On the other hand, Health Ministry spokesman Saif Al-Badr told a press conference on Tuesday that “the total number of confirmed cases is 55, including 12 deaths, and half of the injured have made a full recovery after receiving the necessary treatment.”
Al-Badr added that the Iraqi authorities “have the capacity to detect the first cases, provide them with care and take the necessary measures to prevent new cases by completely isolating infected patients”.
“There is no vaccine or effective treatment to tackle the disease, but there is a possibility of averting deaths in the early stages of the disease which are associated with fever, body aches and colic, especially in the most vulnerable people who are herders,” according to Al-Badr.
Al-Badr points out that “if the patient reaches the second stage, which is the most dangerous, and starts bleeding under the skin or body openings, then the problem will be difficult and the possibility of complications and death will increase.”
Saad Bedday, professor of medicine at the University of Baghdad, explains that “the mortality rate in this disease is very high, reaching 40%”.

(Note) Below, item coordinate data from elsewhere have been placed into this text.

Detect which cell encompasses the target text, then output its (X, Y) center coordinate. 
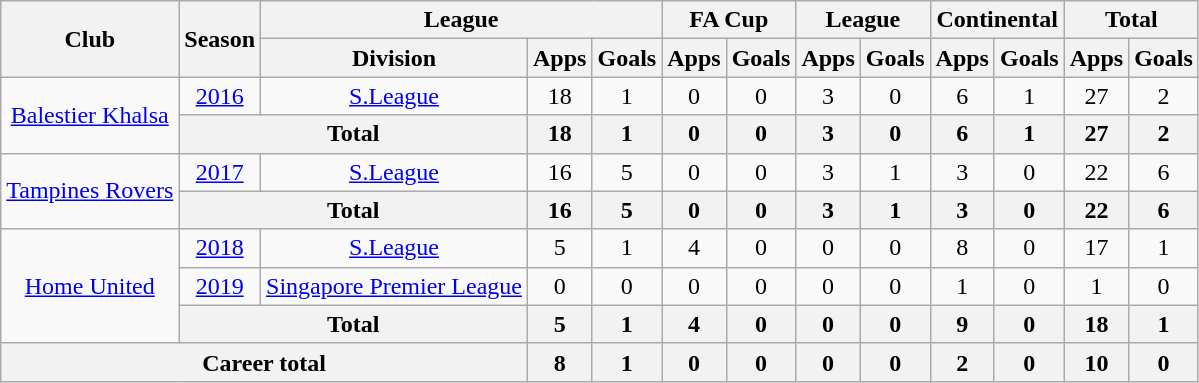
Division (394, 58)
2016 (220, 96)
17 (1096, 248)
9 (962, 324)
Season (220, 39)
Continental (997, 20)
Singapore Premier League (394, 286)
2018 (220, 248)
Home United (90, 286)
Club (90, 39)
10 (1096, 362)
Career total (264, 362)
2017 (220, 172)
Balestier Khalsa (90, 115)
Tampines Rovers (90, 191)
FA Cup (729, 20)
2019 (220, 286)
Identify which cell holds the provided text, then report its (X, Y) central coordinate. 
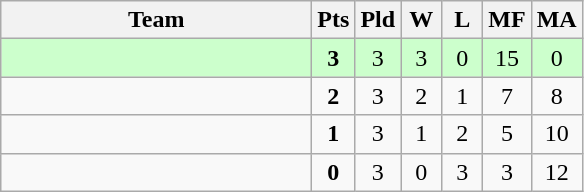
Pts (334, 20)
10 (556, 134)
Pld (378, 20)
8 (556, 96)
12 (556, 172)
Team (156, 20)
W (422, 20)
5 (507, 134)
7 (507, 96)
MF (507, 20)
15 (507, 58)
L (462, 20)
MA (556, 20)
Return [x, y] of the center of cell containing provided text 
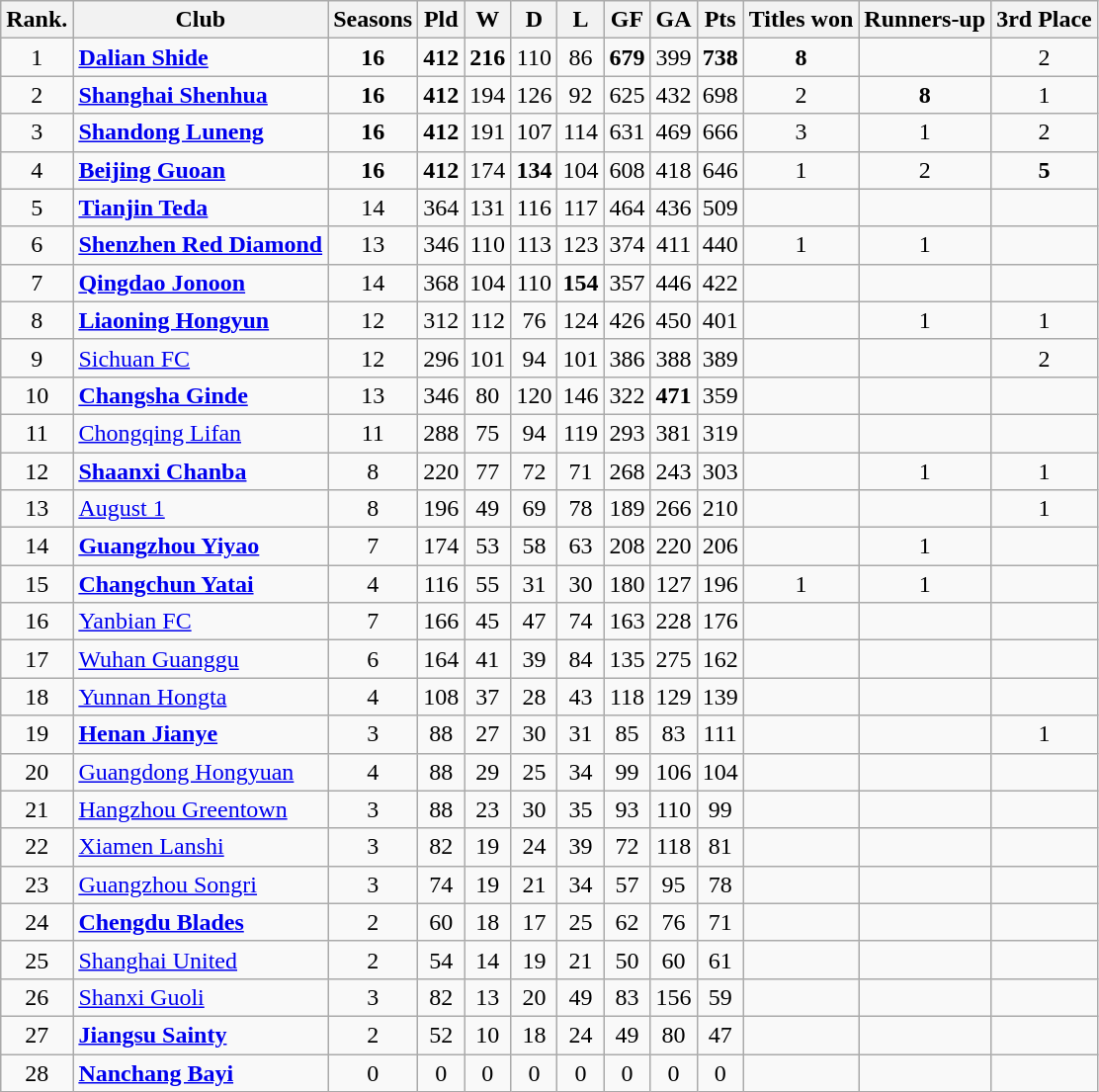
85 [627, 734]
180 [627, 584]
464 [627, 208]
Seasons [374, 20]
509 [719, 208]
322 [627, 395]
D [534, 20]
62 [627, 922]
Rank. [38, 20]
61 [719, 960]
81 [719, 847]
432 [674, 95]
GF [627, 20]
210 [719, 509]
268 [627, 471]
112 [488, 320]
381 [674, 433]
Shandong Luneng [201, 132]
399 [674, 57]
54 [441, 960]
Shanghai United [201, 960]
117 [581, 208]
275 [674, 659]
139 [719, 697]
164 [441, 659]
45 [488, 622]
58 [534, 547]
57 [627, 885]
440 [719, 245]
Chongqing Lifan [201, 433]
698 [719, 95]
189 [627, 509]
293 [627, 433]
126 [534, 95]
55 [488, 584]
29 [488, 772]
374 [627, 245]
288 [441, 433]
86 [581, 57]
401 [719, 320]
Changchun Yatai [201, 584]
446 [674, 283]
156 [674, 997]
August 1 [201, 509]
50 [627, 960]
Jiangsu Sainty [201, 1035]
15 [38, 584]
206 [719, 547]
312 [441, 320]
359 [719, 395]
162 [719, 659]
191 [488, 132]
Sichuan FC [201, 358]
111 [719, 734]
Changsha Ginde [201, 395]
22 [38, 847]
608 [627, 170]
Chengdu Blades [201, 922]
Shanxi Guoli [201, 997]
303 [719, 471]
129 [674, 697]
296 [441, 358]
Wuhan Guanggu [201, 659]
43 [581, 697]
77 [488, 471]
228 [674, 622]
95 [674, 885]
W [488, 20]
123 [581, 245]
37 [488, 697]
Henan Jianye [201, 734]
108 [441, 697]
738 [719, 57]
35 [581, 809]
357 [627, 283]
L [581, 20]
319 [719, 433]
93 [627, 809]
124 [581, 320]
Xiamen Lanshi [201, 847]
Hangzhou Greentown [201, 809]
469 [674, 132]
134 [534, 170]
436 [674, 208]
63 [581, 547]
208 [627, 547]
41 [488, 659]
Nanchang Bayi [201, 1072]
120 [534, 395]
53 [488, 547]
163 [627, 622]
625 [627, 95]
364 [441, 208]
119 [581, 433]
176 [719, 622]
388 [674, 358]
411 [674, 245]
Shenzhen Red Diamond [201, 245]
Titles won [801, 20]
107 [534, 132]
Yanbian FC [201, 622]
450 [674, 320]
69 [534, 509]
3rd Place [1045, 20]
GA [674, 20]
114 [581, 132]
Dalian Shide [201, 57]
154 [581, 283]
146 [581, 395]
Pld [441, 20]
Guangzhou Yiyao [201, 547]
646 [719, 170]
666 [719, 132]
Liaoning Hongyun [201, 320]
Runners-up [925, 20]
Pts [719, 20]
127 [674, 584]
368 [441, 283]
216 [488, 57]
266 [674, 509]
679 [627, 57]
131 [488, 208]
Shaanxi Chanba [201, 471]
422 [719, 283]
26 [38, 997]
135 [627, 659]
59 [719, 997]
631 [627, 132]
243 [674, 471]
9 [38, 358]
426 [627, 320]
Tianjin Teda [201, 208]
471 [674, 395]
84 [581, 659]
75 [488, 433]
166 [441, 622]
113 [534, 245]
Guangdong Hongyuan [201, 772]
Guangzhou Songri [201, 885]
389 [719, 358]
418 [674, 170]
Beijing Guoan [201, 170]
Club [201, 20]
Yunnan Hongta [201, 697]
386 [627, 358]
106 [674, 772]
92 [581, 95]
Shanghai Shenhua [201, 95]
52 [441, 1035]
Qingdao Jonoon [201, 283]
194 [488, 95]
Pinpoint the cell where the given text exists, returning its [X, Y] midpoint coordinate. 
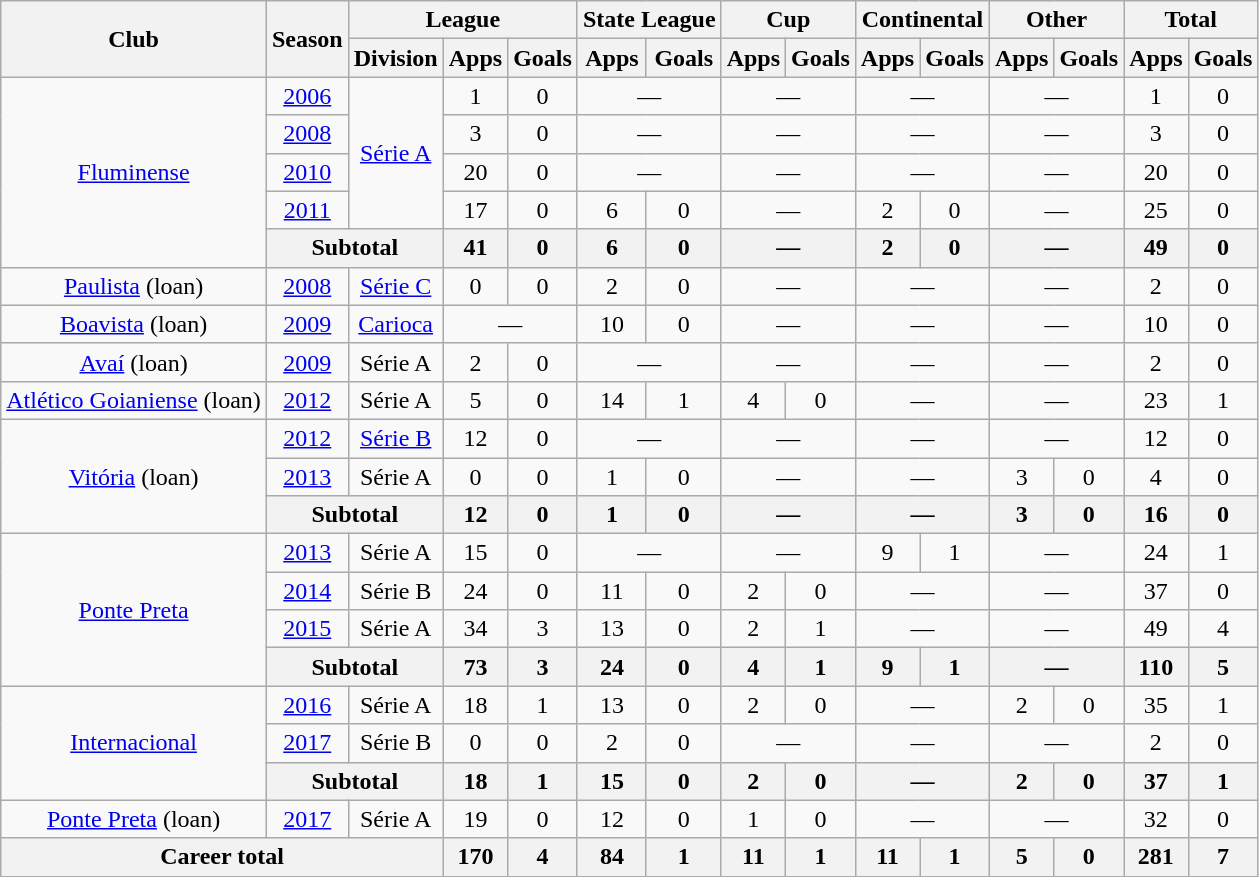
2010 [307, 172]
34 [475, 629]
32 [1156, 819]
25 [1156, 210]
19 [475, 819]
Fluminense [134, 172]
State League [649, 20]
170 [475, 857]
Carioca [396, 324]
Other [1056, 20]
41 [475, 248]
League [462, 20]
2014 [307, 591]
84 [612, 857]
17 [475, 210]
110 [1156, 667]
Career total [222, 857]
2016 [307, 705]
281 [1156, 857]
Vitória (loan) [134, 476]
7 [1223, 857]
2006 [307, 96]
Club [134, 39]
73 [475, 667]
Atlético Goianiense (loan) [134, 400]
Avaí (loan) [134, 362]
Série C [396, 286]
Ponte Preta [134, 610]
Season [307, 39]
23 [1156, 400]
Paulista (loan) [134, 286]
Continental [922, 20]
16 [1156, 515]
Total [1191, 20]
2011 [307, 210]
35 [1156, 705]
Ponte Preta (loan) [134, 819]
Division [396, 58]
14 [612, 400]
Internacional [134, 743]
Cup [788, 20]
2015 [307, 629]
Boavista (loan) [134, 324]
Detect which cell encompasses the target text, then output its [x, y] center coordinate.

He added: “The important thing is that there is early diagnosis and treatment of cases, replacing the patient with blood, plasma, fluids and antivirals, and this can reduce the death rate to 10 or 15%.
Experts recommend that sanitary conditions be respected, especially by farmers, by wearing gloves and protective glasses, following sanitary instructions, cooking meat properly, using a special knife to cut meat and avoiding the indiscriminate slaughter of cattle.
It is also advisable to take care of personal hygiene and wash your hands thoroughly after touching meat.
Bedday believes that “disease control requires, as a first step, neutering animals to kill ticks that transmit the virus, as well as monitoring meat sources and conducting an awareness campaign on how to handle and cook the meat well”.